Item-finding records
================

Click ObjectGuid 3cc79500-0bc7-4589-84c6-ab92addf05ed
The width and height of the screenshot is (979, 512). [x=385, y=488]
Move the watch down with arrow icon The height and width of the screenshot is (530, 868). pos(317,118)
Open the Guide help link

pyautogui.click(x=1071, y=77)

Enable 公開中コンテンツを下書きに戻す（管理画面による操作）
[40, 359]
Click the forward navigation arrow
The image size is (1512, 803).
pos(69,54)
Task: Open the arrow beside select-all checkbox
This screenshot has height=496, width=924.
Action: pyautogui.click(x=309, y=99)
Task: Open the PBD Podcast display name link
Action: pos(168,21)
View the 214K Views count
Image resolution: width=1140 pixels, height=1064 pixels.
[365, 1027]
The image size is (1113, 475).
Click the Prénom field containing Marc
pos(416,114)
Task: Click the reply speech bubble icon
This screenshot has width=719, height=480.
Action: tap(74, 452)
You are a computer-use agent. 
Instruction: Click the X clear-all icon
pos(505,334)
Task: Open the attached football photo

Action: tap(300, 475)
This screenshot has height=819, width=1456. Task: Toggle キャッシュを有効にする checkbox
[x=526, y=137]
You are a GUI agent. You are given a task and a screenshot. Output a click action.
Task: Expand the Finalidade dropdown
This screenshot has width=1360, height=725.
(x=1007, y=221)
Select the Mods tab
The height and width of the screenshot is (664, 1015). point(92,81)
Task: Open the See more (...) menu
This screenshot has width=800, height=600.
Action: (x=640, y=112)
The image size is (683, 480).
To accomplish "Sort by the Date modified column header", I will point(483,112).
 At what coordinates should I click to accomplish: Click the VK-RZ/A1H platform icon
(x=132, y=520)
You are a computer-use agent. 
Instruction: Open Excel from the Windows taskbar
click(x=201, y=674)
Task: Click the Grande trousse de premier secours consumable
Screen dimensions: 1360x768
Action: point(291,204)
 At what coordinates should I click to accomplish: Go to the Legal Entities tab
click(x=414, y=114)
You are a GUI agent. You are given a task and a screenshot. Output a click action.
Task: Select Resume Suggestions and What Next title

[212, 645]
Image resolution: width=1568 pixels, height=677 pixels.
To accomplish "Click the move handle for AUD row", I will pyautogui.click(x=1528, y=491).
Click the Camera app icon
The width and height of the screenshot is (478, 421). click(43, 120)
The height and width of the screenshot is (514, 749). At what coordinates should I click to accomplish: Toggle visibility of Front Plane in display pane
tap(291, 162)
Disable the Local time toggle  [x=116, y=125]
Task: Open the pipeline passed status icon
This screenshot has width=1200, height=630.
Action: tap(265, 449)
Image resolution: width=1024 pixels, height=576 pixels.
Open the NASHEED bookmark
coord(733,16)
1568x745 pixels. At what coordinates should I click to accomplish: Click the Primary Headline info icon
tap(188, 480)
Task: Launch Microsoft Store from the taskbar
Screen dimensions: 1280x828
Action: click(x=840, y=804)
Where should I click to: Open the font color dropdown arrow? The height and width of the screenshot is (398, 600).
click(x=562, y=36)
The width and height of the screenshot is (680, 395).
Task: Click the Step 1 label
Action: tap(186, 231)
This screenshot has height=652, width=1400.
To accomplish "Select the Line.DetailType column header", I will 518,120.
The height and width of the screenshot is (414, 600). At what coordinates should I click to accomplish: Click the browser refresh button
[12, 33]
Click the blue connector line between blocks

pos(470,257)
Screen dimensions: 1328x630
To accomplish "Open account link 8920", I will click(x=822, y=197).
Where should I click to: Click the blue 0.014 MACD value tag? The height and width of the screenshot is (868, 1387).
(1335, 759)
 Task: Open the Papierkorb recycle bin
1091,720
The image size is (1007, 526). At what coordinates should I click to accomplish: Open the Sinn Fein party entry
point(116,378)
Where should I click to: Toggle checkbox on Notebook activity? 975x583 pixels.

================

* [WHAT IS EXPECTED]: Locate each line of the data containing the string "display" and copy those lines. Case matters.

* [FULL OUTPUT]:
Task: Open the PBD Podcast display name link
The height and width of the screenshot is (514, 749). At what coordinates should I click to accomplish: Toggle visibility of Front Plane in display pane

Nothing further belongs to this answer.